### [Что нужно сделать]
1 - Перечислите по отрывку об Александрове, чем премировали его и Пырьева, когда отправили в Москву.
2 - Перепишите из отрывка об Александрове кусок, который открывается словами «Приезжавшие в Екатеринбург» и заканчивается словами «запрет привезенного спектакля.».

Под впечатлением рассказов о Маяковском александровская компания ходила босиком с ранней весны до поздней осени, носила длинные волосы и синие блузы с неприлично широкими штанами.

Приезжавшие в Екатеринбург театральные труппы, естественно, не знали в лицо молодого инструктора, и вот он с начальственным видом появлялся — босоногий мальчишка, от которого зависело утверждение или запрет привезенного спектакля.

«За принципиальное хождение босиком меня звали в театре "босоногим комиссаром"», — с нескрываемой ностальгией по своему цензорскому прошлому вспоминал Александров в своей книге «Эпоха кино».

В поощрение всех этих художеств политотдел армии направил его и Пырьева в Москву. Юных активистов премировали трофейными шинелями, командирскими шапками и сапогами. Вместо денег выдали соль, которую можно было выменять на хлеб. Дров в поезде хватило лишь до Лосиноостровской; в Москву на Ярославский вокзал они пришли по шпалам.

Два предприимчивых провинциала больше всего удивились бодро бегущему по привокзальной площади трамваю. Весь первый день в Москве они с Пырьевым, как беспризорные малолетки, с наслаждением катались, прицепившись к трамвайным буферам. В котомке у Александрова имелось рекомендательное письмо к Горькому и стихи, приблизительно такого же содержания, что выставлены в эпиграф этой главы («Я наяву живу во сне...»).

Строки набора данных
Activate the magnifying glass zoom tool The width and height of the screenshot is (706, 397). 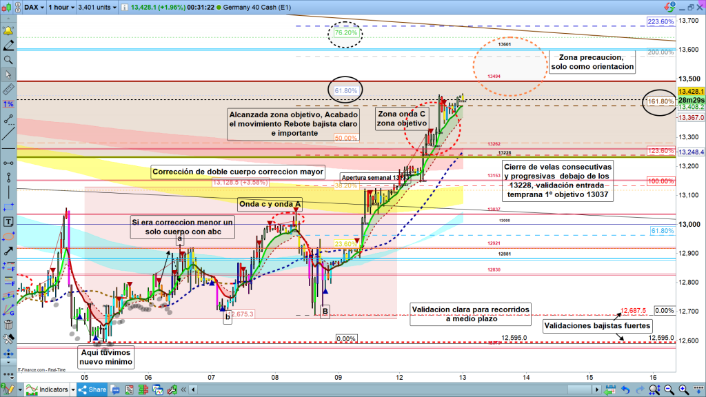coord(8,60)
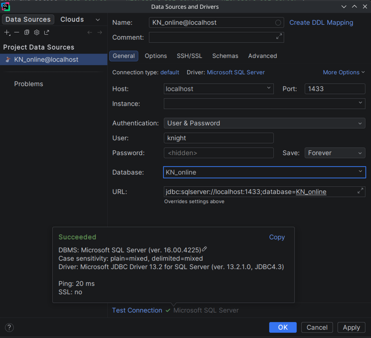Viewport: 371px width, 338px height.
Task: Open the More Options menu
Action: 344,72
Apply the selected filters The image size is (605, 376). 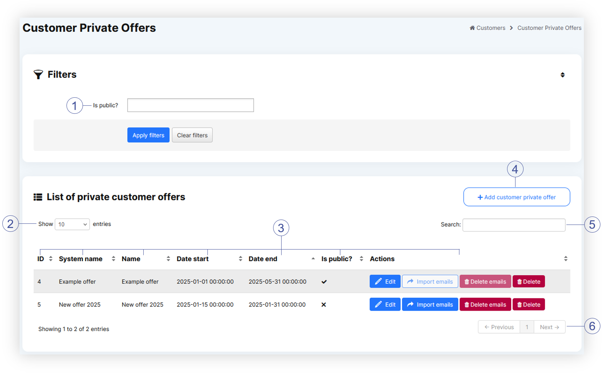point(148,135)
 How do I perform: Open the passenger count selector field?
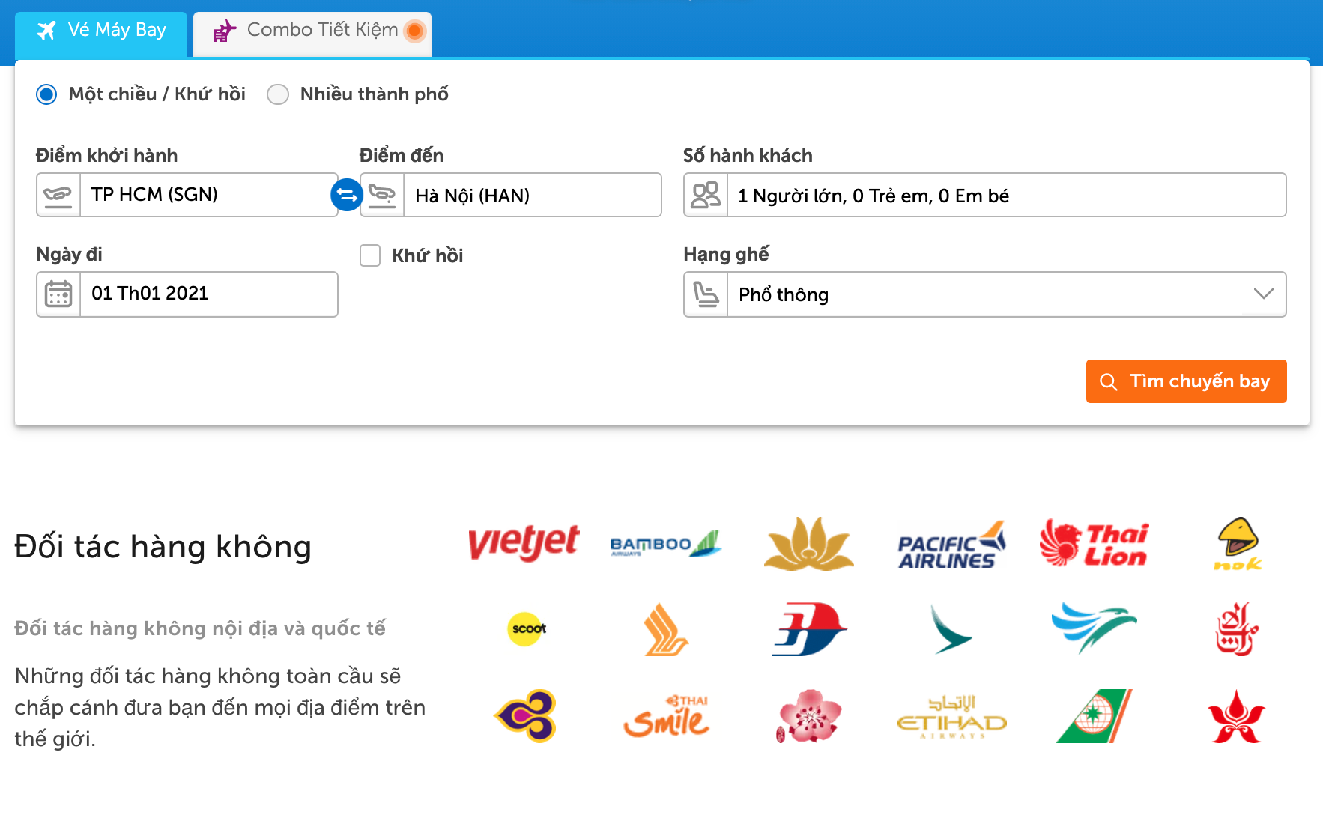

### [Ответы на задания]
1 - Трофейными шинелями, командирскими шапками и сапогами.

2 -
Приезжавшие в Екатеринбург театральные труппы, естественно, не знали в лицо молодого инструктора, и вот он с начальственным видом появлялся — босоногий мальчишка, от которого зависело утверждение или запрет привезенного спектакля.